§ **Exercice court**: Reproduisez telles quelles les lignes du matériau ci-dessous, de celle qui contient « This screenshot has width=793, height=393. » jusqu'à celle qui contient « click(x=475, y=55) », ces deux lignes comprises.

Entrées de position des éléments
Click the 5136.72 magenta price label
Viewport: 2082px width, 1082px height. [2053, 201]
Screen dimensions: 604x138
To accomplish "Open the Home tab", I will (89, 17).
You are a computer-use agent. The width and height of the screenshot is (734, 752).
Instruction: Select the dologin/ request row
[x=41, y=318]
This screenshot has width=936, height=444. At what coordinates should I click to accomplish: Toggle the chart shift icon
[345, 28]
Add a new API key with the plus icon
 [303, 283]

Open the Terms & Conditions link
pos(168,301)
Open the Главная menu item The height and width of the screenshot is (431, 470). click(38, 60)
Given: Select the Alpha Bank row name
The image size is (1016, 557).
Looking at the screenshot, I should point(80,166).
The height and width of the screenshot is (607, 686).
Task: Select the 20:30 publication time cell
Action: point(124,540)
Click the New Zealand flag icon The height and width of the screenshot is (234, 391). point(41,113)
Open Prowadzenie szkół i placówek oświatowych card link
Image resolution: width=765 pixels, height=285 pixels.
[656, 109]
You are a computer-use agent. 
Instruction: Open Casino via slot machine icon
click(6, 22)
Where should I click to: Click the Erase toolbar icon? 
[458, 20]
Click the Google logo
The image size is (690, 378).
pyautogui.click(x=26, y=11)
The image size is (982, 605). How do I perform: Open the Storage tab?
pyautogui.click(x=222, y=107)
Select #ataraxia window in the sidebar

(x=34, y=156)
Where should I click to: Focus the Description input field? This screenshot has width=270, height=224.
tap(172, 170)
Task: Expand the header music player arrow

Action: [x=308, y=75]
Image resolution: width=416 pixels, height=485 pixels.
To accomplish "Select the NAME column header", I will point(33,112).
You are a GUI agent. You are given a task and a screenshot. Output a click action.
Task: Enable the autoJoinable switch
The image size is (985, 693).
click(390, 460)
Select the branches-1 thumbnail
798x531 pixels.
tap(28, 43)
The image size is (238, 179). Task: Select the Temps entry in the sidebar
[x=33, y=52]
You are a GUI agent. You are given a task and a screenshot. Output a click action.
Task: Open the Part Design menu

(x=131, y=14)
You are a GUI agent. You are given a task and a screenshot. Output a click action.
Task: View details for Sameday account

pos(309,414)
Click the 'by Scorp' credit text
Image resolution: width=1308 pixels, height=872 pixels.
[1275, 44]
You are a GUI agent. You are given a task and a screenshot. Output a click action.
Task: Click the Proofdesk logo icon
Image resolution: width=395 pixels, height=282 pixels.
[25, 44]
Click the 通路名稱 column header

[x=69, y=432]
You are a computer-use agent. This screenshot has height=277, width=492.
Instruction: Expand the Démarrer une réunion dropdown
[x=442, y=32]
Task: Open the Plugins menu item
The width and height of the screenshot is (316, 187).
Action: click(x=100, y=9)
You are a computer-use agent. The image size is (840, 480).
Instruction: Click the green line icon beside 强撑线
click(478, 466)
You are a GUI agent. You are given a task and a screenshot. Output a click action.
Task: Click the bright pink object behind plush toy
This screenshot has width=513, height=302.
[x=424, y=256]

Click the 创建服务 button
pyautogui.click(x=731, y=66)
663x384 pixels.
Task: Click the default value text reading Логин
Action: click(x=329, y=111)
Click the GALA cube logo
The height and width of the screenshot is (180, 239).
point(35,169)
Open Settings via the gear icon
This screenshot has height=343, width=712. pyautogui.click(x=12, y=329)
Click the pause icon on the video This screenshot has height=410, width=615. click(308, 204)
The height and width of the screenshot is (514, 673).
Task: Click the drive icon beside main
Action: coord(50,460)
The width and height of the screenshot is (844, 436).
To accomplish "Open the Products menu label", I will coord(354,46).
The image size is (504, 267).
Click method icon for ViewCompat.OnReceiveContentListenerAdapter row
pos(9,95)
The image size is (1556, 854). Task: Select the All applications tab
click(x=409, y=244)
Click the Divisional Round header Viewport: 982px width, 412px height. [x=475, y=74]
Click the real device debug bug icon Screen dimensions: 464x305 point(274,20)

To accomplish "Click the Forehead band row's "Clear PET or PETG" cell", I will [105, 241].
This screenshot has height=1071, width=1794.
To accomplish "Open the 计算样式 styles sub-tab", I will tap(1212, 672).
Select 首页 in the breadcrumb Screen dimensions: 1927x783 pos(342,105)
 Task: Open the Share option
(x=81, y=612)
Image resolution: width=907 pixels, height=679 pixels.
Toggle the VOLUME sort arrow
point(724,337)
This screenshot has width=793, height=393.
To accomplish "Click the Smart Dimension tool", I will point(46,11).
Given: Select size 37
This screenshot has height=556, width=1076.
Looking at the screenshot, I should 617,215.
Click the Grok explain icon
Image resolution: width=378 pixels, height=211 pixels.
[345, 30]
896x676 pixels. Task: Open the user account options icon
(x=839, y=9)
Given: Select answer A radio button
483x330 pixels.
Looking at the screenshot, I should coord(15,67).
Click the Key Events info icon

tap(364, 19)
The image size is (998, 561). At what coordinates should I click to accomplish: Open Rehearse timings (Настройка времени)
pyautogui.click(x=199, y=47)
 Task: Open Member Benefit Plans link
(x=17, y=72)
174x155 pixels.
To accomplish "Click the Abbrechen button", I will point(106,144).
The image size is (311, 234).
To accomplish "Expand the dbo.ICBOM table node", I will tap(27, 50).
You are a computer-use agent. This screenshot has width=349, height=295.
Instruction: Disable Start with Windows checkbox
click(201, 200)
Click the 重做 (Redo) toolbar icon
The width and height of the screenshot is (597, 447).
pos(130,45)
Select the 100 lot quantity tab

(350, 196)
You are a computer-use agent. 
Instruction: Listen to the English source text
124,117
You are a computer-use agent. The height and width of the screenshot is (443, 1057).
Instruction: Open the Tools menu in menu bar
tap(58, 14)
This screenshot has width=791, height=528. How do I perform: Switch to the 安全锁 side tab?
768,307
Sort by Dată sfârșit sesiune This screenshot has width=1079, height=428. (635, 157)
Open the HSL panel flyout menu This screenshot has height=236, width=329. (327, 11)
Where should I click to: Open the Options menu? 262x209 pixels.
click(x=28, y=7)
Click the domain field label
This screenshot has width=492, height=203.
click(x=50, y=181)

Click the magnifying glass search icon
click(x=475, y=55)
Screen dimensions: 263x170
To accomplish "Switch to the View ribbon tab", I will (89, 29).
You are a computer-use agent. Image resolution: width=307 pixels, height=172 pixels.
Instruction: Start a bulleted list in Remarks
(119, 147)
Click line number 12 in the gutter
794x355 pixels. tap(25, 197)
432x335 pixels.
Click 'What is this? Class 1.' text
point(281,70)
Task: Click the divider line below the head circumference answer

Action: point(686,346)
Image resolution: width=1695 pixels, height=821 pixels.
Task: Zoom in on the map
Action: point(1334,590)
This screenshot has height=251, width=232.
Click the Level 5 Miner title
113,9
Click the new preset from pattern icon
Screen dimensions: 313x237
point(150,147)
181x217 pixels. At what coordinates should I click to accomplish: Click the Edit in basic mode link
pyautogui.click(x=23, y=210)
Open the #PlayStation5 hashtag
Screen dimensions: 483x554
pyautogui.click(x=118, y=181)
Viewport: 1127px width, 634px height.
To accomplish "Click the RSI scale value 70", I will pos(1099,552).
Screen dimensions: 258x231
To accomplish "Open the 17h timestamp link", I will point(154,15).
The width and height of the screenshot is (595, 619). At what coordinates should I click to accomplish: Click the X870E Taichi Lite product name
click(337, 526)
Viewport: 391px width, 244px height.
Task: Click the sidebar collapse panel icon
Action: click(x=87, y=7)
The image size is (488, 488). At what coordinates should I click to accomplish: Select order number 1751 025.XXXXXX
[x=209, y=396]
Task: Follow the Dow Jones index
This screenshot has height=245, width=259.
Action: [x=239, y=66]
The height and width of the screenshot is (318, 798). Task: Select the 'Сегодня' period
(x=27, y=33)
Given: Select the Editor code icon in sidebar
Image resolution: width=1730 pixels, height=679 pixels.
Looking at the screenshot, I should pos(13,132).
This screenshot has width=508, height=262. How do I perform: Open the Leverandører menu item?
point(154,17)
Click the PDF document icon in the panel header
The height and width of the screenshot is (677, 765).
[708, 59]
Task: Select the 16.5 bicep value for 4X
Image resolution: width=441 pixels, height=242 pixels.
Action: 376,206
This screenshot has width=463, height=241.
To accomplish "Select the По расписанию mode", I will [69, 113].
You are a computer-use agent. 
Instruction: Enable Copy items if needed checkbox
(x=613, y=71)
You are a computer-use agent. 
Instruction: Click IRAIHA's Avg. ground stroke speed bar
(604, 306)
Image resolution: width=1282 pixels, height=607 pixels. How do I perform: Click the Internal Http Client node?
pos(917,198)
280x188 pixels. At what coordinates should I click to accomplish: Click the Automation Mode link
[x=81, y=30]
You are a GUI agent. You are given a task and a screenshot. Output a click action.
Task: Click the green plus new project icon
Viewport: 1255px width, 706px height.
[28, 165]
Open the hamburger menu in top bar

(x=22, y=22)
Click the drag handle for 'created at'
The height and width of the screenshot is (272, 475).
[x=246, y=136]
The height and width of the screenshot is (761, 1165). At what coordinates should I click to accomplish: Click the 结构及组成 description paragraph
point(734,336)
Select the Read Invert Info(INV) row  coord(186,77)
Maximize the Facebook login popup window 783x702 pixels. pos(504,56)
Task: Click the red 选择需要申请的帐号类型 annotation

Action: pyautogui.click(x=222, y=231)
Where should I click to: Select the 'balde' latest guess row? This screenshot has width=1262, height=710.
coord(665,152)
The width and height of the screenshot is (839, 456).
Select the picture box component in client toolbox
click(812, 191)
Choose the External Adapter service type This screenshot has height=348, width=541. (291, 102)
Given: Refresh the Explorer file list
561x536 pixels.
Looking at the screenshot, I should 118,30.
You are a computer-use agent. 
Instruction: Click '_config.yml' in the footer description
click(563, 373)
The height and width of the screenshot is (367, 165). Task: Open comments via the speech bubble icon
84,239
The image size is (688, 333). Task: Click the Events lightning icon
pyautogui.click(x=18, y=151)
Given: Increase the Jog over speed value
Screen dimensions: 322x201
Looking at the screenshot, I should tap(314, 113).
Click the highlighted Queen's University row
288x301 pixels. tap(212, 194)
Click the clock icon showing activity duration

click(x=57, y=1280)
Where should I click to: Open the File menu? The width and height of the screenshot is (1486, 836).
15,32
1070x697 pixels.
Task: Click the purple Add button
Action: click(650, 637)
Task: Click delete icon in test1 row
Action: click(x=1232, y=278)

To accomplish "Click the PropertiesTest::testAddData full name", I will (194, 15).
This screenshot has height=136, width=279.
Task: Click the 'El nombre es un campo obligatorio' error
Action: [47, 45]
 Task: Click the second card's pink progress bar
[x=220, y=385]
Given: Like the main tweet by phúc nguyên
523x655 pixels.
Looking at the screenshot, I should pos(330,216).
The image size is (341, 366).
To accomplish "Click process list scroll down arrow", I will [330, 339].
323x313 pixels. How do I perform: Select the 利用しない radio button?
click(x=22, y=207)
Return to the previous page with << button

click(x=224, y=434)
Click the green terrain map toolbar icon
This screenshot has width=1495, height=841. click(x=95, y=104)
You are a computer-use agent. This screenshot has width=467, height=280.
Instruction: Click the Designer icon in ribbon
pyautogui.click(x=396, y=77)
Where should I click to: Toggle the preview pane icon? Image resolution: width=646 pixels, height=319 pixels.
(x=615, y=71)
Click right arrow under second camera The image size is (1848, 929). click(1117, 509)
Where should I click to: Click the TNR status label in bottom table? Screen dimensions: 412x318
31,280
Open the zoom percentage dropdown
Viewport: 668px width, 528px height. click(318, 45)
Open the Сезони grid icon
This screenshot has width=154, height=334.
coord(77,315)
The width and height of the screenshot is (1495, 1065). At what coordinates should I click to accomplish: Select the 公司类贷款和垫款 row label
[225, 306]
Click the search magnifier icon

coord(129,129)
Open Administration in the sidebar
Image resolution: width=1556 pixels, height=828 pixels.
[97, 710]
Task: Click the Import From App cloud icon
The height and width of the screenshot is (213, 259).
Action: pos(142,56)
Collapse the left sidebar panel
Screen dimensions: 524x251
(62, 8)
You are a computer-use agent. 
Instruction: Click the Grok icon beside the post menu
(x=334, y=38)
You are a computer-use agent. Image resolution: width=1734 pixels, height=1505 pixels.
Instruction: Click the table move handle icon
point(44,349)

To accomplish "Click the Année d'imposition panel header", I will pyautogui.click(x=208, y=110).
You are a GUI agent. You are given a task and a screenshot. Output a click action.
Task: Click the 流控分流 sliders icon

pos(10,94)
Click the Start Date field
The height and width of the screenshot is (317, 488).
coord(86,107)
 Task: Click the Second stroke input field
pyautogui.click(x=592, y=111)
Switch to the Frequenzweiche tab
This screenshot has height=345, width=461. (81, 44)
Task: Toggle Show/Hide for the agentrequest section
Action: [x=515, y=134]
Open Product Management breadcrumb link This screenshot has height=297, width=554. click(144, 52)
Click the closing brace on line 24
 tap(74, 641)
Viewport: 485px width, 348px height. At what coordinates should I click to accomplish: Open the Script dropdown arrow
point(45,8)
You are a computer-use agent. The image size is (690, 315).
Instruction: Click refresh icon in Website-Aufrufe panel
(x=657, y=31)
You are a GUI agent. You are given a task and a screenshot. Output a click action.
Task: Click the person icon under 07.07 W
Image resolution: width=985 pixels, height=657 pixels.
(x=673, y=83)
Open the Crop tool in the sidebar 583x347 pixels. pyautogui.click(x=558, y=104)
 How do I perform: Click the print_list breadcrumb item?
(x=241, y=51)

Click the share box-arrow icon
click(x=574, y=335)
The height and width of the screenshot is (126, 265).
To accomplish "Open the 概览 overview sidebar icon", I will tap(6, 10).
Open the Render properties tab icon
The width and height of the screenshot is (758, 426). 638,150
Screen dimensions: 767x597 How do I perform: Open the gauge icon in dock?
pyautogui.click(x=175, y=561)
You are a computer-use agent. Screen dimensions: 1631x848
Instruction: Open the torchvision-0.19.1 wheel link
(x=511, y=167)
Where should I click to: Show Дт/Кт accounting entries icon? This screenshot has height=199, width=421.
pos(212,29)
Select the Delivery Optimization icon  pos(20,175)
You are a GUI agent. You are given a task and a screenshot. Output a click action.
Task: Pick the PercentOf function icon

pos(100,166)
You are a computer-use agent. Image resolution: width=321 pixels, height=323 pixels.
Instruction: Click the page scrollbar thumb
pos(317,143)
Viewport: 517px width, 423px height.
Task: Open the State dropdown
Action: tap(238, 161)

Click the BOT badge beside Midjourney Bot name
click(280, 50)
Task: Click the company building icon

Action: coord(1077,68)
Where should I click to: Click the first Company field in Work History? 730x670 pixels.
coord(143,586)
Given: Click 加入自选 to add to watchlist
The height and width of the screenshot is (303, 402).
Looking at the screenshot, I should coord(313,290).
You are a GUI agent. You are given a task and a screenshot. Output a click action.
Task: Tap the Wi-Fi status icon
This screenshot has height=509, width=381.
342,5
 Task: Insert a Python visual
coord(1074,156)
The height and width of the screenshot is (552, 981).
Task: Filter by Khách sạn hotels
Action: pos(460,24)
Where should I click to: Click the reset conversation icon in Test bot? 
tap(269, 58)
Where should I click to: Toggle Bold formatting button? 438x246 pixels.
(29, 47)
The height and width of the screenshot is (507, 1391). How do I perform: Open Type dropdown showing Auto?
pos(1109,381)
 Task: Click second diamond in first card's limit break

§ **Réponse à l'exercice**:
This screenshot has width=793, height=393.
To accomplish "Click the Smart Dimension tool", I will point(46,11).
Given: Select size 37
This screenshot has height=556, width=1076.
Looking at the screenshot, I should 617,215.
Click the Grok explain icon
Image resolution: width=378 pixels, height=211 pixels.
[345, 30]
896x676 pixels. Task: Open the user account options icon
(x=839, y=9)
Given: Select answer A radio button
483x330 pixels.
Looking at the screenshot, I should coord(15,67).
Click the Key Events info icon

tap(364, 19)
The image size is (998, 561). At what coordinates should I click to accomplish: Open Rehearse timings (Настройка времени)
pyautogui.click(x=199, y=47)
 Task: Open Member Benefit Plans link
(x=17, y=72)
174x155 pixels.
To accomplish "Click the Abbrechen button", I will point(106,144).
The image size is (311, 234).
To accomplish "Expand the dbo.ICBOM table node", I will tap(27, 50).
You are a computer-use agent. This screenshot has width=349, height=295.
Instruction: Disable Start with Windows checkbox
click(201, 200)
Click the 重做 (Redo) toolbar icon
The width and height of the screenshot is (597, 447).
pos(130,45)
Select the 100 lot quantity tab

(350, 196)
You are a computer-use agent. 
Instruction: Listen to the English source text
124,117
You are a computer-use agent. The height and width of the screenshot is (443, 1057).
Instruction: Open the Tools menu in menu bar
tap(58, 14)
This screenshot has width=791, height=528. How do I perform: Switch to the 安全锁 side tab?
768,307
Sort by Dată sfârșit sesiune This screenshot has width=1079, height=428. (635, 157)
Open the HSL panel flyout menu This screenshot has height=236, width=329. (327, 11)
Where should I click to: Open the Options menu? 262x209 pixels.
click(x=28, y=7)
Click the domain field label
This screenshot has width=492, height=203.
click(x=50, y=181)

Click the magnifying glass search icon
click(x=475, y=55)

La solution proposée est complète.